One of the most problematic parts of the human body is the carpal tunnel of the wrist. The carpal tunnel can be best described as a canal or corridor that runs through the anterior or flexor aspect of the wrist. It is found between the bones of the wrist and the anterior annular carpal ligament. And through it the median nerve and flexor tendons of the fingers pass.
Any physiological process, such as inflammation of the flexor tendons or the accumulation of fluid, that causes a reduction of the carpal tunnel space, may cause nerve entrapment and compression. The result is Carpal Tunnel Syndrome, a condition which causes numbness and weakness of the hand and wrist, and a sharp radiating pain that often travels up the length of the arm.
While mild cases of Carpal Tunnel Syndrome may react favorably to specific therapeutic treatments, more advanced cases will almost always require surgical intervention to release the nerve and reduce pressure within the tunnel.
Although pain of the wrist may indicate several other conditions, Carpal Tunnel Syndrome is arguably the most common compression neuropathy in the world. Nevertheless, there is a significant portion of the general populace who is unfamiliar with Carpal Tunnel Syndrome.
Neuropax Clinic in St Louis, leaders in Peripheral Nerve Surgery and experts in nerve compression and chronic pain, presents a list of the top 5 things you likely didn’t know about Carpal Tunnel Syndrome.

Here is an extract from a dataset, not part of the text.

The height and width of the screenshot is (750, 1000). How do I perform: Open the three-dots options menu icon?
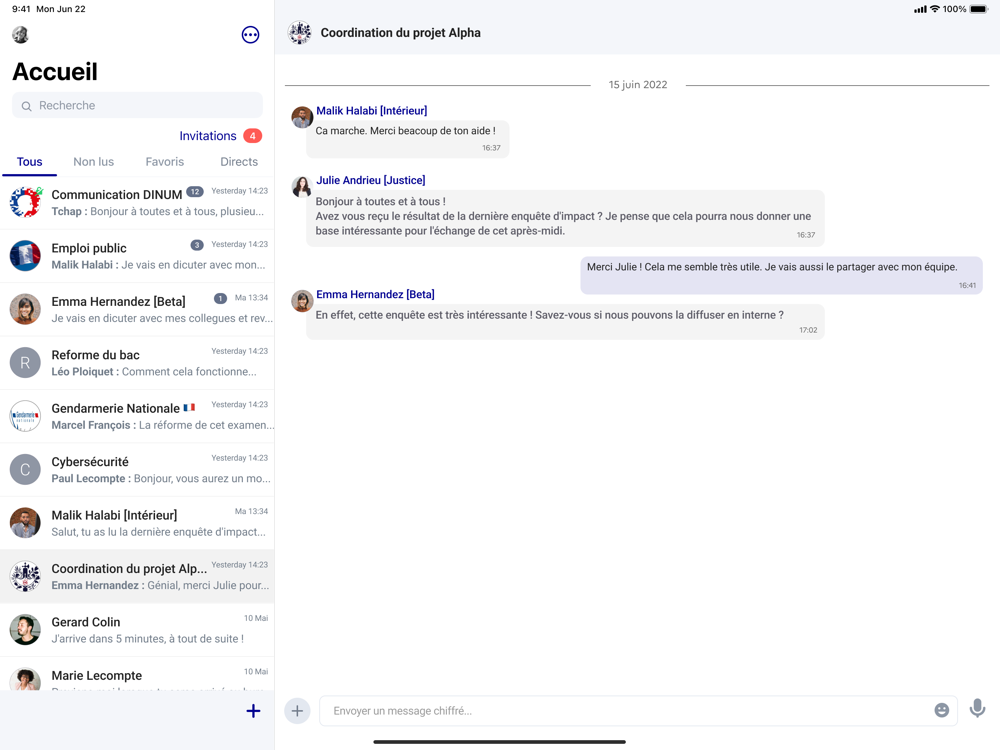(250, 34)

01 - Carpal Tunnel Syndrome Can Be Idiopathic: An idiopathic condition occurs with no apparent cause and may present spontaneously. According to popular wisdom, Carpal Tunnel Syndrome occurs as the result of repetitive hand motions. While that may be a potential cause, this painful condition can sometimes manifest without any apparent reason.
In these cases, the appearance of Carpal Tunnel Syndrome may be explained by a congenital defect. In other words, some people are simply born with abnormally narrow carpal tunnels, and this results in a higher predisposition to developing the condition.
02 - Certain Professions Are More At Risk: As mentioned above, it is common knowledge that repetitive tasks, which rely on hand and wrist motions, increase the risk of developing Carpal Tunnel Syndrome over time. It is only natural then to expect specific jobs and professions to be significantly more at risk.
The Center for Disease Control has identified these occupations and published a list of what they consider to be the most susceptible.
- Telephone Operators
- Factory Assemblers
- Hair Stylists
03 - Carpal Tunnel Syndrome Affects People Of All Ages: Although the vast majority of cases of Carpal Tunnel Syndrome appear between the ages of 40 and 70, it can occur at any point in life. At-risk patients develop the condition as early as 30 years of age. Moreover, it is believed that younger patients often lack some diagnostic signs, which makes a misdiagnosis and late treatment much more likely.
04 - Early Detection Is Essential To Prevent Permanent Nerve Damage: Untreated Carpal Tunnel System will invariably lead to permanent muscle and nerve damage. Thus, it is imperative to highlight the importance of obtaining an early diagnosis that indicates with certainty the type of pathology that is present.
An electromyographical study of the sensitivity and strength of the hand’s muscle response is used to confirm or deny the presence of Carpal Tunnel Syndrome. With this study, doctors can accurately assess the degree to which the median nerve has been compromised and, as a result, offer the most appropriate treatment for each patient.
05 - Women are Far More Likely to Develop Carpal Tunnel Syndrome: Women are up to three times more likely to develop Carpal Tunnel Syndrome than men. This aspect of the condition can likely be explained by the fact that a woman’s carpal tunnel is physically smaller than a man’s.